Write out the data exactly from its first line onward, ending with the line in which "Given: Open the File menu" appears.

▸ RAW DATA
# # #
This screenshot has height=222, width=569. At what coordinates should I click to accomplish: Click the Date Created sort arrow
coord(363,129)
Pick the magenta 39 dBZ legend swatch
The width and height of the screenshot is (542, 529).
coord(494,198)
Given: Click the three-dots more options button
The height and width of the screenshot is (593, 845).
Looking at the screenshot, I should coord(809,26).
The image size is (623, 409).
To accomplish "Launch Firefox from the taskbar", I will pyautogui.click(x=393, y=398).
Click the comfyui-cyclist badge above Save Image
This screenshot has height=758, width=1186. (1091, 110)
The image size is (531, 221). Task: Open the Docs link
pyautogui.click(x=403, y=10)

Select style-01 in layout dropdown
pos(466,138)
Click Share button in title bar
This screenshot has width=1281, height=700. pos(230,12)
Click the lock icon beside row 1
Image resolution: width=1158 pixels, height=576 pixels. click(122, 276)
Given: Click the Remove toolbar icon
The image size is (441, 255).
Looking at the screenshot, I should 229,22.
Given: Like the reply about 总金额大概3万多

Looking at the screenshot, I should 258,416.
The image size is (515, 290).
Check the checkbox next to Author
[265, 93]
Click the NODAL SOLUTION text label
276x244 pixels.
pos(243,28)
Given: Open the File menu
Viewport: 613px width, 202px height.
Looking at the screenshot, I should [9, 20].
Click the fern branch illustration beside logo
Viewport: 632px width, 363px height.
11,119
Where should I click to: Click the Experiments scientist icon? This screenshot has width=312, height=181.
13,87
# # #
▸ OUTPUT FOR THIS EXERCISE
This screenshot has height=222, width=569. At what coordinates should I click to accomplish: Click the Date Created sort arrow
coord(363,129)
Pick the magenta 39 dBZ legend swatch
The width and height of the screenshot is (542, 529).
coord(494,198)
Given: Click the three-dots more options button
The height and width of the screenshot is (593, 845).
Looking at the screenshot, I should coord(809,26).
The image size is (623, 409).
To accomplish "Launch Firefox from the taskbar", I will pyautogui.click(x=393, y=398).
Click the comfyui-cyclist badge above Save Image
This screenshot has height=758, width=1186. (1091, 110)
The image size is (531, 221). Task: Open the Docs link
pyautogui.click(x=403, y=10)

Select style-01 in layout dropdown
pos(466,138)
Click Share button in title bar
This screenshot has width=1281, height=700. pos(230,12)
Click the lock icon beside row 1
Image resolution: width=1158 pixels, height=576 pixels. click(122, 276)
Given: Click the Remove toolbar icon
The image size is (441, 255).
Looking at the screenshot, I should 229,22.
Given: Like the reply about 总金额大概3万多

Looking at the screenshot, I should 258,416.
The image size is (515, 290).
Check the checkbox next to Author
[265, 93]
Click the NODAL SOLUTION text label
276x244 pixels.
pos(243,28)
Given: Open the File menu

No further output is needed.